=== DATA RECORDS ===

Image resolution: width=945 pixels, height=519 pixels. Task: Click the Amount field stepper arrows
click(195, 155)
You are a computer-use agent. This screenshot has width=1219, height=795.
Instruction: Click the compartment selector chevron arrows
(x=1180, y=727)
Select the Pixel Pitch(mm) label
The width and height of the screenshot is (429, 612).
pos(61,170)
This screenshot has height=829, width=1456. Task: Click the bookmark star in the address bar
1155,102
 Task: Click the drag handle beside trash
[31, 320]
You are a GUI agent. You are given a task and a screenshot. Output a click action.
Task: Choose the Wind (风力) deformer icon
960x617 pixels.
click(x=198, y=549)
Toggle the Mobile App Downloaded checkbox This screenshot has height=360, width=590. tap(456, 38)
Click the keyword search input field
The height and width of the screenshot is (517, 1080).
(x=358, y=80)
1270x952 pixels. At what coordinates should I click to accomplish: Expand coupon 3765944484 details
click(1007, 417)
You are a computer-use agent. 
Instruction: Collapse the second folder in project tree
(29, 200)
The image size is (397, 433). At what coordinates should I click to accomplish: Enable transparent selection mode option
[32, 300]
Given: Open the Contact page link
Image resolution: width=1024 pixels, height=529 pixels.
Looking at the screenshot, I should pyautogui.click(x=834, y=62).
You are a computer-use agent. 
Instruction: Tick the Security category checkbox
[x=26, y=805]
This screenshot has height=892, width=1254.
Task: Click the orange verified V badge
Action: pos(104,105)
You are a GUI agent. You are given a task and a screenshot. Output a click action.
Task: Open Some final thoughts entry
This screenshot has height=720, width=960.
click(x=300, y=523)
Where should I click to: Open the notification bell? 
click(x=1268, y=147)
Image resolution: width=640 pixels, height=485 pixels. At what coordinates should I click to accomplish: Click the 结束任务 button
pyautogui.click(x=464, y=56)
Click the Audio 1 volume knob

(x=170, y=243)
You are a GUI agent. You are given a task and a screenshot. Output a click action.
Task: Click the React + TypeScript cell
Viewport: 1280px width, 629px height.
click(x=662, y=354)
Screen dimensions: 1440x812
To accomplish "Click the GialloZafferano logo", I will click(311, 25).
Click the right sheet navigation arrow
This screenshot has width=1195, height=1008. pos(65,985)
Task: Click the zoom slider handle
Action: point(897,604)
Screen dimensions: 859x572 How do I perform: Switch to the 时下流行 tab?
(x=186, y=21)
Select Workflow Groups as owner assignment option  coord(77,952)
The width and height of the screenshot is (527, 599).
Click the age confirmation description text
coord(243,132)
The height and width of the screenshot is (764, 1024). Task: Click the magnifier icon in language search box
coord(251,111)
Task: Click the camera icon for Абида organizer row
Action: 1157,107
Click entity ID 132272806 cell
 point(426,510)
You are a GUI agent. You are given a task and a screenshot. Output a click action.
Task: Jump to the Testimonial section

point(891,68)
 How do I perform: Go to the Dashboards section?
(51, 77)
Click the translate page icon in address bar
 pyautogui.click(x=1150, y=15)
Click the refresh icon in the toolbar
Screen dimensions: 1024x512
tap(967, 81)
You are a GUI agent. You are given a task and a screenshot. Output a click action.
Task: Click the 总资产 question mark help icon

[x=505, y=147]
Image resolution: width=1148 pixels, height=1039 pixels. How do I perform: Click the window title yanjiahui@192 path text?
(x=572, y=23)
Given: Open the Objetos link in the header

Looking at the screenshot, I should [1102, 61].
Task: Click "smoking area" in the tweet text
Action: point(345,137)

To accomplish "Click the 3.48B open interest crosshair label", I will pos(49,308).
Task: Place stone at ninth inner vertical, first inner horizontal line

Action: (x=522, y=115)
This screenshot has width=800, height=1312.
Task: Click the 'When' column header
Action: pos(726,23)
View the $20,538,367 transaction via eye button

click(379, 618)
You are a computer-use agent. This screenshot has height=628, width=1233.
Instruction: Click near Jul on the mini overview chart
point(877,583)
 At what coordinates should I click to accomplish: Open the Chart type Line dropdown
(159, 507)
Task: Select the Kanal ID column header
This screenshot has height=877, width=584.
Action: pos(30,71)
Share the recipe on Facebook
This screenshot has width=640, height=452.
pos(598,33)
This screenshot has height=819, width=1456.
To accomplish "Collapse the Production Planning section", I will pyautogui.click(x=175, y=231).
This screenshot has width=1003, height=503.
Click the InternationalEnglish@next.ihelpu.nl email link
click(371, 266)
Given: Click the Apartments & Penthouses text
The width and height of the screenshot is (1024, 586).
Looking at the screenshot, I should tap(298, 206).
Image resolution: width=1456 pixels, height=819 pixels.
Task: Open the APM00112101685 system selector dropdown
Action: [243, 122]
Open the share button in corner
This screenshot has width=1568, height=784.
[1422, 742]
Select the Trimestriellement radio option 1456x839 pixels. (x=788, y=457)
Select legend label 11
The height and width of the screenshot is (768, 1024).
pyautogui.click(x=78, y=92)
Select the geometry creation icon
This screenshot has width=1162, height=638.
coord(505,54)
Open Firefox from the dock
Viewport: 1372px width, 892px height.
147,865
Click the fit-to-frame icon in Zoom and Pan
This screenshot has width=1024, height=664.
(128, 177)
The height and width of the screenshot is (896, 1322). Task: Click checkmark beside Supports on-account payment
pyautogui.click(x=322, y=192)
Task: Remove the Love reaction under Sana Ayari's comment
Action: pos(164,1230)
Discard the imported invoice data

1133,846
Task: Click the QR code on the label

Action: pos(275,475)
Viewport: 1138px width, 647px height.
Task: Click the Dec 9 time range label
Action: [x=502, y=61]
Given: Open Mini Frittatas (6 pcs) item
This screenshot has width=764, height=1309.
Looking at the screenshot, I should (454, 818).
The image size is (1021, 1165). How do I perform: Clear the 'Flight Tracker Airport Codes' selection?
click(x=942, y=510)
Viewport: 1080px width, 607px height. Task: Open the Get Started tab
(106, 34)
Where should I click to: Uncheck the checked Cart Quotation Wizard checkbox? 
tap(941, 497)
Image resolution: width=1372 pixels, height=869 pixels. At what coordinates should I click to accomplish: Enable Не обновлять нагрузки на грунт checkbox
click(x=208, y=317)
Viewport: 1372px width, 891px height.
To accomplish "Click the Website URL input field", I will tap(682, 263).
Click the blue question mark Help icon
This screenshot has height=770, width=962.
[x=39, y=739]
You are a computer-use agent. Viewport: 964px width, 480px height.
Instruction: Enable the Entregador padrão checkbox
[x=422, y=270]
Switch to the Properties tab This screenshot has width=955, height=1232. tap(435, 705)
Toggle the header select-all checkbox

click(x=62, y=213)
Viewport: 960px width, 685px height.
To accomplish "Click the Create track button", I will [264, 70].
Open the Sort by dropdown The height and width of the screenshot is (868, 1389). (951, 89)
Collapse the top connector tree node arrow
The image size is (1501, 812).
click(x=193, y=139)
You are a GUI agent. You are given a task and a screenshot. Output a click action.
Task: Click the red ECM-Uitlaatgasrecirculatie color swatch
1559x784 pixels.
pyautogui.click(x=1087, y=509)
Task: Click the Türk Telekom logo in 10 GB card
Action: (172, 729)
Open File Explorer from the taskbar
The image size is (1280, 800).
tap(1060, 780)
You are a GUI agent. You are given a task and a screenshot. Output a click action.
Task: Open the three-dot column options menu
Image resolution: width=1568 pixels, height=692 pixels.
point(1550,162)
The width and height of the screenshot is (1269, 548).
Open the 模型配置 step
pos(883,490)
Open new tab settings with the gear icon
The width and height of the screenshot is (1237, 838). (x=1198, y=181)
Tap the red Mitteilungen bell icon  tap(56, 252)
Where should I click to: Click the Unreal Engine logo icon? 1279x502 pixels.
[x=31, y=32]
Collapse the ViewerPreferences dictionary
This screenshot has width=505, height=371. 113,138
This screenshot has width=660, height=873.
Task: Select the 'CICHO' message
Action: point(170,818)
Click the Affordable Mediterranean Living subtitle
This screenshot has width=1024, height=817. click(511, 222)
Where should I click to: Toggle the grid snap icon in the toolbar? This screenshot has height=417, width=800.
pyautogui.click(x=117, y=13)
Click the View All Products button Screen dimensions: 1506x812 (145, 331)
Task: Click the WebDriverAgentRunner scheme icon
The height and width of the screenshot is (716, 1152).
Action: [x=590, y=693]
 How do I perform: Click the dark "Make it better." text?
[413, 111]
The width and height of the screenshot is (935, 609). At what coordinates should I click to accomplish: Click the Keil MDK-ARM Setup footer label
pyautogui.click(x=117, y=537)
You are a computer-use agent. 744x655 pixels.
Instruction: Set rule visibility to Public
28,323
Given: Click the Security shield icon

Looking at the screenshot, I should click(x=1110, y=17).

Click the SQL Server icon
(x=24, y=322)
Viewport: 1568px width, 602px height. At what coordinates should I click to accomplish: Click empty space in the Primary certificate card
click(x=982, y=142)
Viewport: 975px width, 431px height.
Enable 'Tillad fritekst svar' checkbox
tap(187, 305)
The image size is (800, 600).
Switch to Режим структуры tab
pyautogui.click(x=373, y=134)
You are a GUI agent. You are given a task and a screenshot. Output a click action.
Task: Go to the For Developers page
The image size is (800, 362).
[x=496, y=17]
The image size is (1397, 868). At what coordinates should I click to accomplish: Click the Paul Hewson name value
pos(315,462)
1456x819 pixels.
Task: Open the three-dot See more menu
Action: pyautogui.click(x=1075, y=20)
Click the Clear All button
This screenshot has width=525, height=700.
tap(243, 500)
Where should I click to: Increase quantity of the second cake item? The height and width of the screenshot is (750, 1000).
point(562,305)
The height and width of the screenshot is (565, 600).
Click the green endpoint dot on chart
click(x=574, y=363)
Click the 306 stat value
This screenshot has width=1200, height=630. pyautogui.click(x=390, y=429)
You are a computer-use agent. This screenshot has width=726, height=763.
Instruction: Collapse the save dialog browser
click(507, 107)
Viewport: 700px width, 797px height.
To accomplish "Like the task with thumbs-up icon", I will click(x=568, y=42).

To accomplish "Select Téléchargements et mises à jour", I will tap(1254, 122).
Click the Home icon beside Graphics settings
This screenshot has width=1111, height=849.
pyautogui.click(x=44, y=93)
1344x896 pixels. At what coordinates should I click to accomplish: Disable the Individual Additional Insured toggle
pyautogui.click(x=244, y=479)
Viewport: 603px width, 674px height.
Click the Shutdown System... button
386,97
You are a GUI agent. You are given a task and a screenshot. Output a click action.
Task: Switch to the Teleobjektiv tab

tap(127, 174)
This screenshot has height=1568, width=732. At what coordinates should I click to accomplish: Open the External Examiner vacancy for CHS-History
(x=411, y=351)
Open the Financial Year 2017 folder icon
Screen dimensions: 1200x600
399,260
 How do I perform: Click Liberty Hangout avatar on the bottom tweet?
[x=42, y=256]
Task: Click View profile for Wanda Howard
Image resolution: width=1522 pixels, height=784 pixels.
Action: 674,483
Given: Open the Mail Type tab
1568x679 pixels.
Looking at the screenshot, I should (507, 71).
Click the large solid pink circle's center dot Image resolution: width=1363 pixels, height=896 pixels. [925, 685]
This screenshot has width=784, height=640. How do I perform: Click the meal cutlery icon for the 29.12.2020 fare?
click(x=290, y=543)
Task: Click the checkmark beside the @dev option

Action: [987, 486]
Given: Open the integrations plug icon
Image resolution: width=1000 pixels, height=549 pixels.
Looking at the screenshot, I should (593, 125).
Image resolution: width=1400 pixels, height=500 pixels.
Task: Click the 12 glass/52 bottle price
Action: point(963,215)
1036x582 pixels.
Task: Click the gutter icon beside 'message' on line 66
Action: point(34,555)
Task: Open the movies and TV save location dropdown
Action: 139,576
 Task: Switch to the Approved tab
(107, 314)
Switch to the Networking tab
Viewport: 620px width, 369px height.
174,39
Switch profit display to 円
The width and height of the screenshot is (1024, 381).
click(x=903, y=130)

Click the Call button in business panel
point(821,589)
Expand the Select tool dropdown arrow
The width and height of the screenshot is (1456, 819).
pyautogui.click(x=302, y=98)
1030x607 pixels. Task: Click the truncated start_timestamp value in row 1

===

*EXERCISE*
Add 141 to every coordinate in the answers, and write out again every line from the first one through the line holding "(x=1180, y=727)", inclusive, keeping the requests intact.

*SOLUTION FOR THIS TASK*
Image resolution: width=945 pixels, height=519 pixels. Task: Click the Amount field stepper arrows
click(336, 296)
You are a computer-use agent. This screenshot has width=1219, height=795.
Instruction: Click the compartment selector chevron arrows
(x=1321, y=868)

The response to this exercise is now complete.